DATASET EXTRACT>

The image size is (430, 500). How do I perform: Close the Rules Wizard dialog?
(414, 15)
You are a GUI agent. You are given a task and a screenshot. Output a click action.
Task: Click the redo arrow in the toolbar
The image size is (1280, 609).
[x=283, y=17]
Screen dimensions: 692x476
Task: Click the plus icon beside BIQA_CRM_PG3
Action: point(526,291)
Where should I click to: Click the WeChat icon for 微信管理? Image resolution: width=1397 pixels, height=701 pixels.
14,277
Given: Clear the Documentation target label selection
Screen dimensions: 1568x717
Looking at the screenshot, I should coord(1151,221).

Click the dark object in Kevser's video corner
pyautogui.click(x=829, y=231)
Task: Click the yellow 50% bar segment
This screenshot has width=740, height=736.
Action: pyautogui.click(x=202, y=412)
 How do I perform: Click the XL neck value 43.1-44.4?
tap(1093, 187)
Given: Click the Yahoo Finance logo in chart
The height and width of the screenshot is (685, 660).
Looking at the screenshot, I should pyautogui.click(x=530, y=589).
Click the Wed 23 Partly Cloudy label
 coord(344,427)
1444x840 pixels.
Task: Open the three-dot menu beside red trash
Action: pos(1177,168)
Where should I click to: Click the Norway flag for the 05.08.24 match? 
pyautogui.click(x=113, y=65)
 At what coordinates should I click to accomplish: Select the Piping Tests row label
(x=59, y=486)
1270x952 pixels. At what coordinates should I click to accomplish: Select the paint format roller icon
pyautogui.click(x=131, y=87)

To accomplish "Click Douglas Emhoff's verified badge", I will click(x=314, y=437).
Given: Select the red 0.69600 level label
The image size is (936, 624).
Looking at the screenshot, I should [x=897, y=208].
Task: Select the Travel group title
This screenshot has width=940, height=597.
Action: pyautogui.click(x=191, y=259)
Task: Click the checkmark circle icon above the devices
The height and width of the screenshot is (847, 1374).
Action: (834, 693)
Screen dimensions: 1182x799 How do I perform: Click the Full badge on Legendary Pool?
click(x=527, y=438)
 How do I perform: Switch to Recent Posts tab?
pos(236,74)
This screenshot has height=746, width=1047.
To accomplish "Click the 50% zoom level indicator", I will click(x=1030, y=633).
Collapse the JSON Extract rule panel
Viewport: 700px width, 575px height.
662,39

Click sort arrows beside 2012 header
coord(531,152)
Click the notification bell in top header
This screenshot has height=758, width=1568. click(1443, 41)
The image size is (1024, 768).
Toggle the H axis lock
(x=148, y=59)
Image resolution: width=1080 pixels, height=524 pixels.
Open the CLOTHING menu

PROMPT>
Everything from the line with "Click sort arrows beside 2012 header" down to the last line of the data above should be returned exactly, with both ends kept and nothing added.

EXPECTED OUTPUT>
Click sort arrows beside 2012 header
coord(531,152)
Click the notification bell in top header
This screenshot has height=758, width=1568. click(1443, 41)
The image size is (1024, 768).
Toggle the H axis lock
(x=148, y=59)
Image resolution: width=1080 pixels, height=524 pixels.
Open the CLOTHING menu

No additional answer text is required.